TEXT PASSAGE:
..........
Guest author Adam Seligman is vice president of developer relations at Salesforce.com.
The tech industry is once again at a turning point. We've moved from a world of big monolithic applications to lightweight, contextual social and mobile apps. Apps, not applications. Apps in your pocket, connected to back-end services and data, with user context, and integrated into the social social graph.
Java and .NET developers represent the biggest pool of developers, but enterprise application-development practices too often have them stuck in the '90s. You wouldn't use a phone from that era, yet enterprise developers are constantly asked to keep pace with today's business using antiquated processes and technology.
Here are four tough questions enterprise developers should ask themselves when evaluating their IT culture, their own path to innovation and their own value in the field:
Question 1. What Am I Working With?
The Java stack is a huge collection of standards and class libraries, and then there are practical sets of tools Java developers use, like Eclipse, ANT and Maven. Visual Studio is the center of the .NET universe, but there are a huge set of classes, frameworks and SDKs to choose from.
But development practices have moved on. Being lightweight and agile is most important. You can't innovate any other way. There's a huge productivity boon with the shift to modern frameworks like Rails, Django and Play, but most enterprise developers don't get to use them.
Sit back and look at the code you write over a week. Is it business logic? Does it add to the success of the business, and your career? Or are many, many lines of code simply going into boilerplate and plumbing? If you were going to write your own personal app, would you want your code to look like this?
1a. What You Should Be Doing
If the answer is that you would do something different for your own app, look for opportunities to introduce new frameworks into your organization. Start with a project that isn't mission-critical. Demonstrate success and be the champion of change.
Question 2. How Often Do I Put Code Into Production?
The development world has moved from a planet of 12-month waterfall releases and deployment cycles to a galaxy of continuous delivery.
There is a bigger principle at work than just continuous integration and automated testing. It's rapidly and flexibly building apps that fit client needs and that deliver business results. Startups know smaller and less tightly coupled generally is better, and that lesson is important for enterprises, too..
2a. What You Should Be Doing
There are several takeaways here.
Read The Lean Startup by Eric Ries. Don't dismiss this as just a book about startups. It's about running projects with a relentless focus on testing for success or failure. You've got a browser open. Order it now.
In the meantime. analyze where you are as a professional in this evolution. Don't be caught back with the old school.
If it's in your power to choose, make sure your projects are leveraging small, agile teams of developers, designers and analysts. Don't stop there, though. Bring in any department that can contribute.
Can you, for instance, push out small feature changes for rapid feedback? It's better to err on nimbleness than on deliberate and top-down. Navigate to a point where you can craft a new feature in a matter of hours, then listen to the audience, revise and go live on the run.
Granted, you can't upend the status quo singlehandedly. Ries offers some great pragmatic advice on how to accomplish change one project at a time. With your help, as soon as your company experiences the benefits of early and regular feedback on IT projects, it will begin to think of rapid development as an opportunity rather than a risk.
Question 3. Is My Organization A Laggard?
Your customer is the business' end customer. Don't forget that. Customers expect to be able to use the latest appropriate technology in dealing with the business, which means you need enough elbowroom to deliver that experience.
..........
EXERCISE TASK 1: Transcribe the part of the article on enterprise developers starting with "The Java stack" and going on through "look like this?".

TASK DATA:
..........
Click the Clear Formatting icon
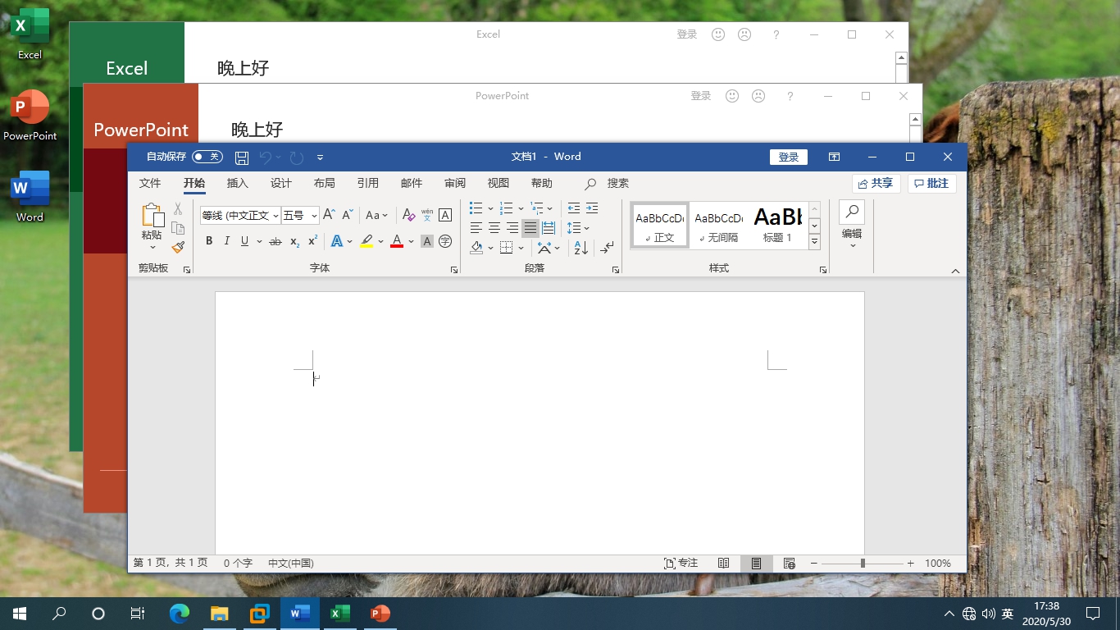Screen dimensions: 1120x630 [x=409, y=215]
..........
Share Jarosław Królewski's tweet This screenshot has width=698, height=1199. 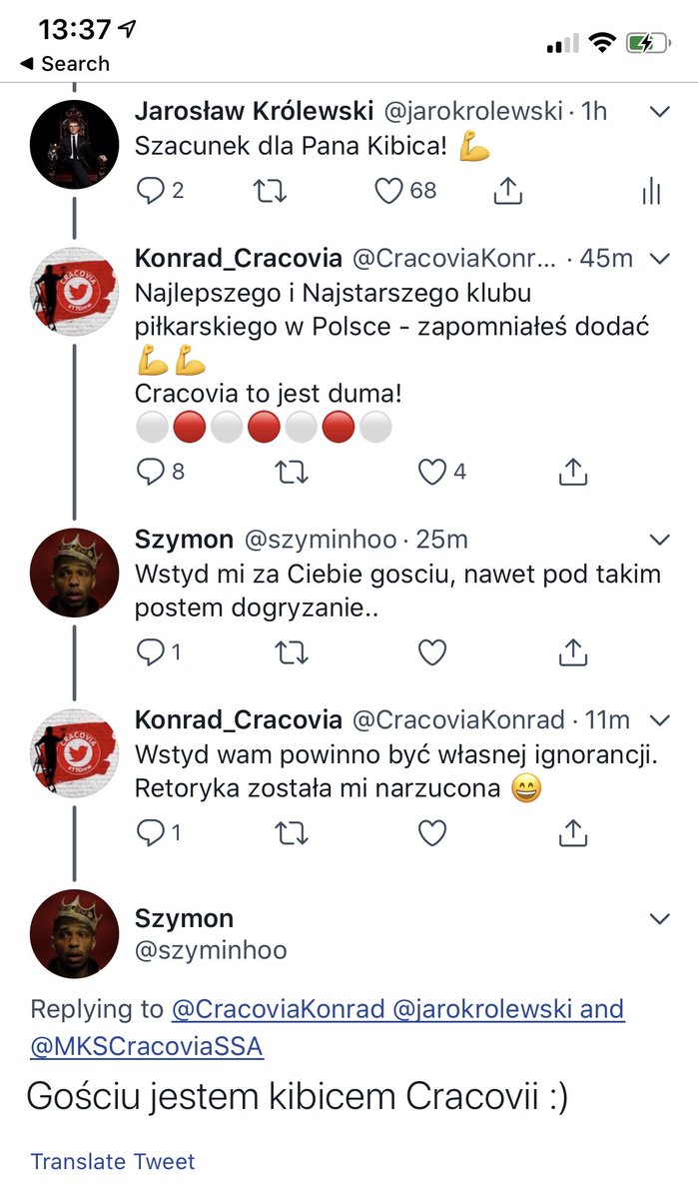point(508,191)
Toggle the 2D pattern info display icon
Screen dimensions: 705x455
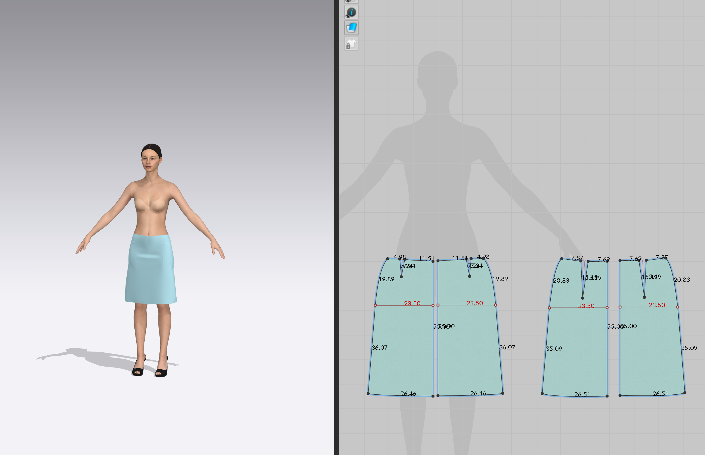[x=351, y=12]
..........
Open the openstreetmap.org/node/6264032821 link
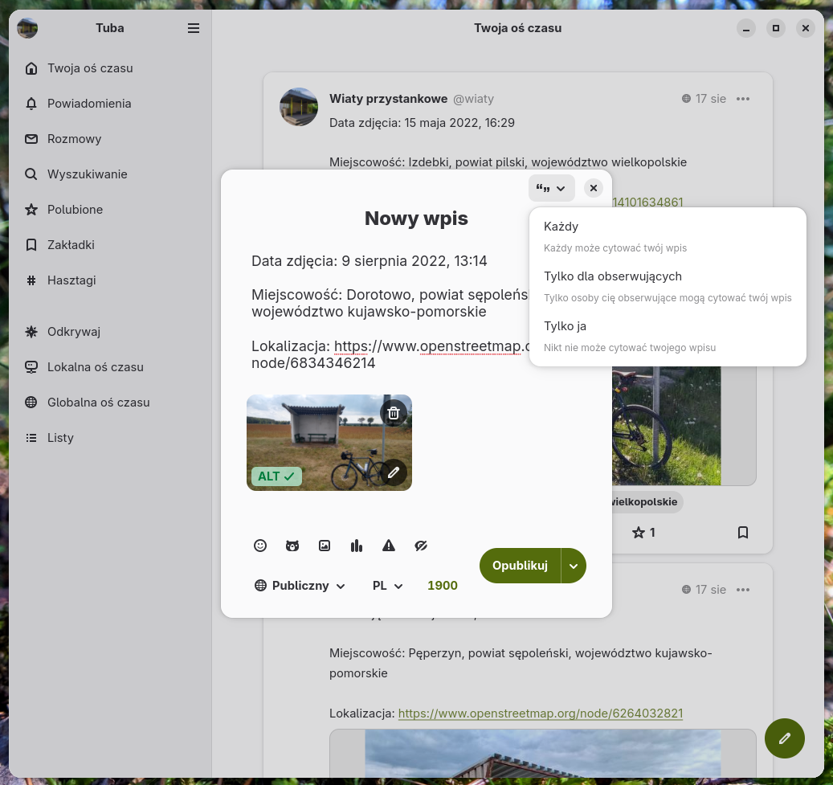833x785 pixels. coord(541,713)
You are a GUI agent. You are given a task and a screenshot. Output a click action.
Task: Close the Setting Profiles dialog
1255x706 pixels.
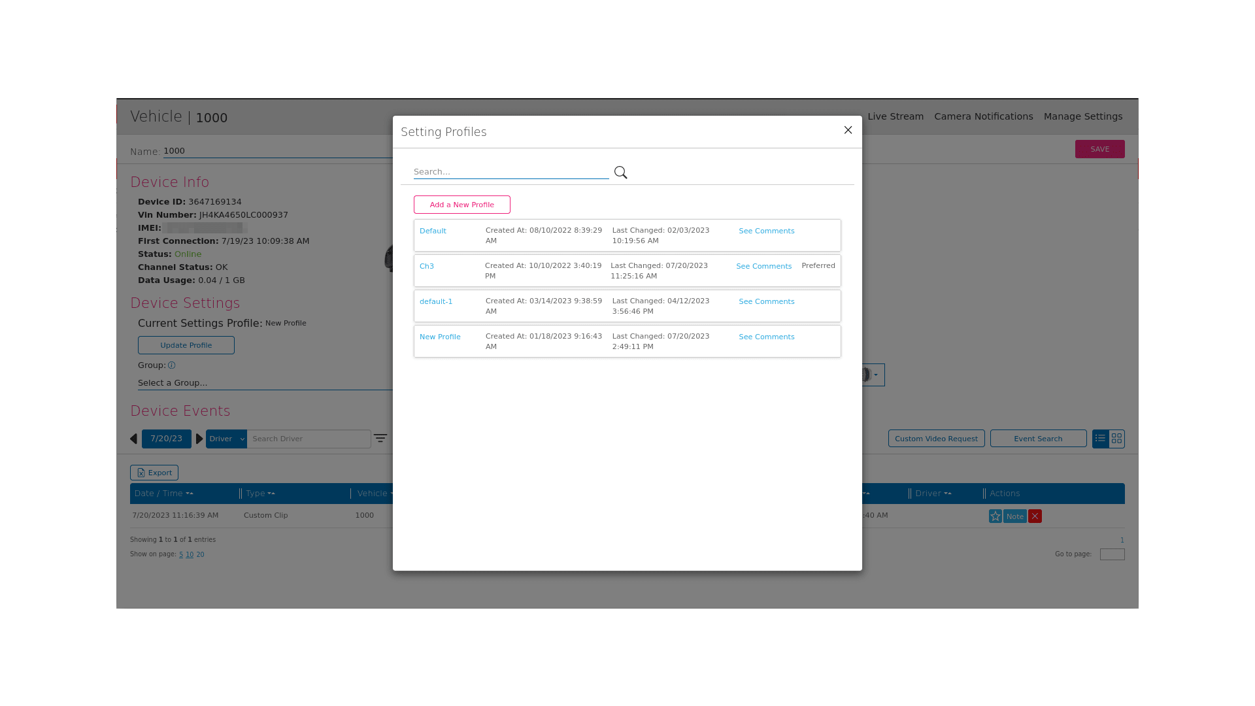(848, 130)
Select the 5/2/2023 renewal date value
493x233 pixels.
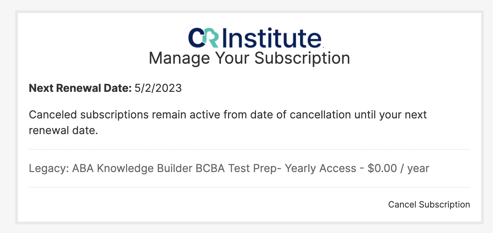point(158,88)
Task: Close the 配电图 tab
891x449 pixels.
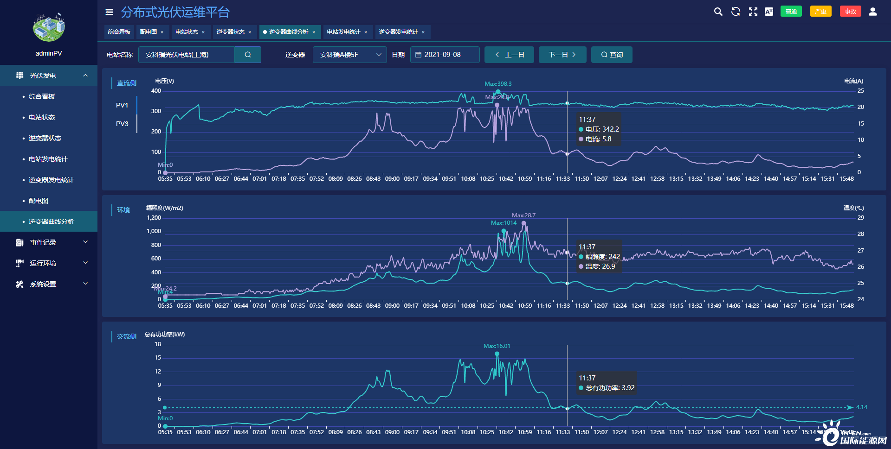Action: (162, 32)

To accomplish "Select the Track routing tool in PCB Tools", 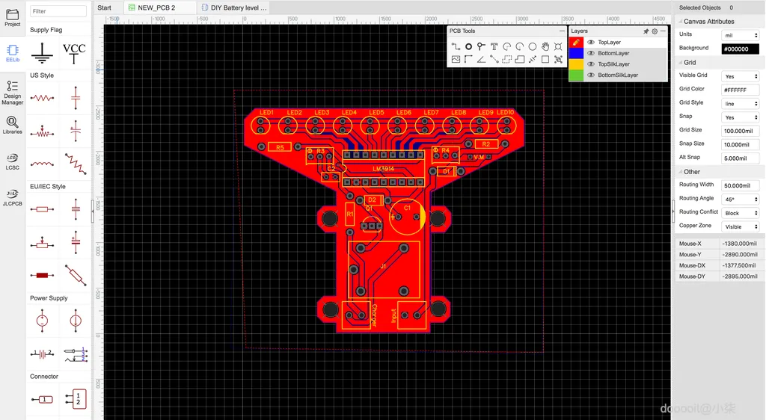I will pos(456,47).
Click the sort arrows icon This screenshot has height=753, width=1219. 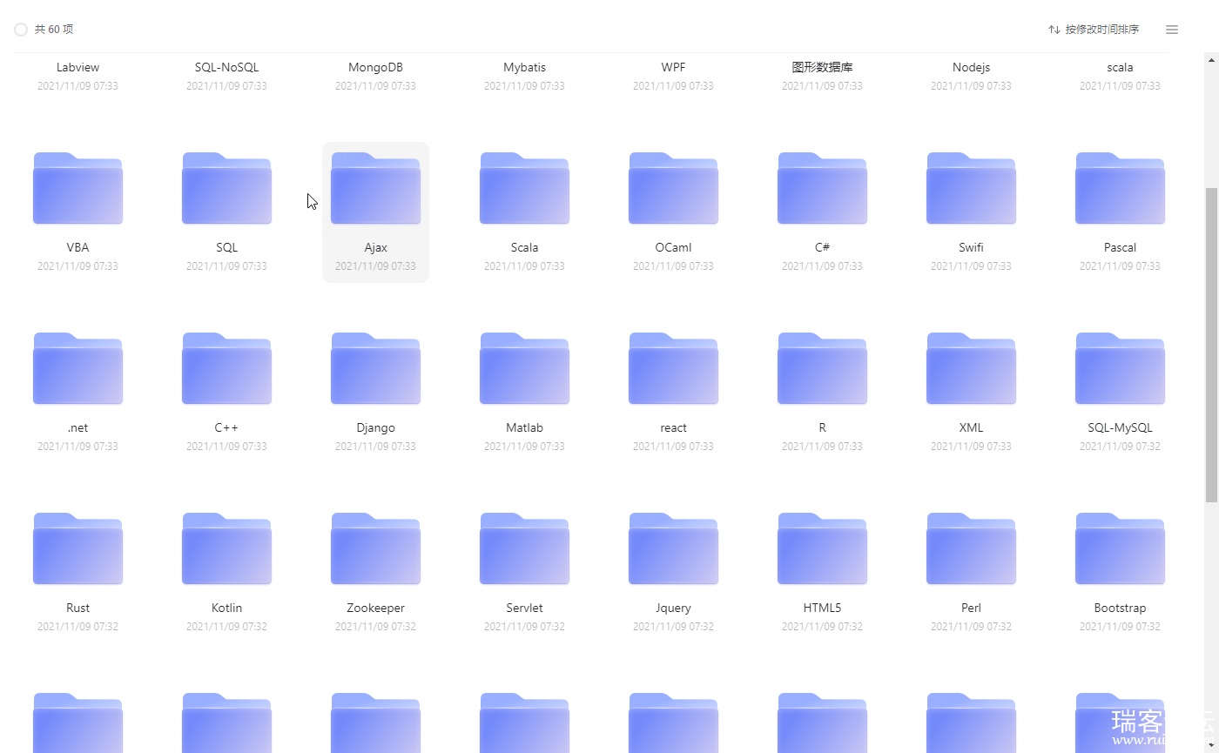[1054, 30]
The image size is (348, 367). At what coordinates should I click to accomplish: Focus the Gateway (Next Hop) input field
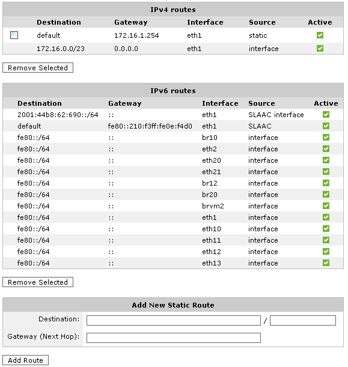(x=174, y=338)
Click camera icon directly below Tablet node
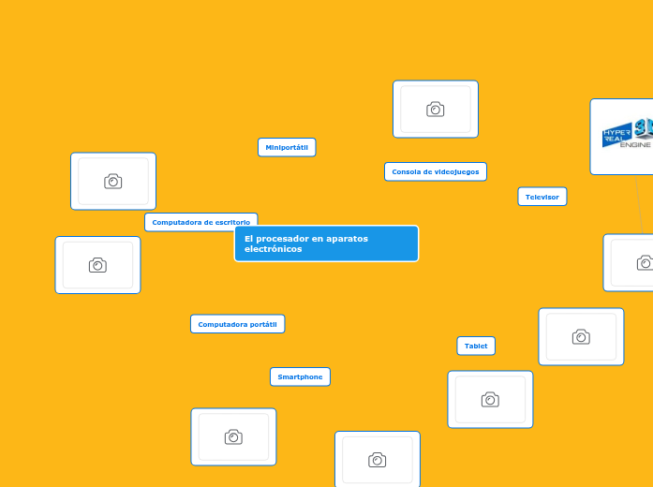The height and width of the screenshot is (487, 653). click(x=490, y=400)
..........
EXERCISE TASK 2: Filter the records down to every line that holds the string "node", and copy those lines. Case counts.

TASK ANSWER 1:
The Java stack is a huge collection of standards and class libraries, and then there are practical sets of tools Java developers use, like Eclipse, ANT and Maven. Visual Studio is the center of the .NET universe, but there are a huge set of classes, frameworks and SDKs to choose from.
But development practices have moved on. Being lightweight and agile is most important. You can't innovate any other way. There's a huge productivity boon with the shift to modern frameworks like Rails, Django and Play, but most enterprise developers don't get to use them.
Sit back and look at the code you write over a week. Is it business logic? Does it add to the success of the business, and your career? Or are many, many lines of code simply going into boilerplate and plumbing? If you were going to write your own personal app, would you want your code to look like this?

TASK ANSWER 2:
Open the openstreetmap.org/node/6264032821 link
Click camera icon directly below Tablet node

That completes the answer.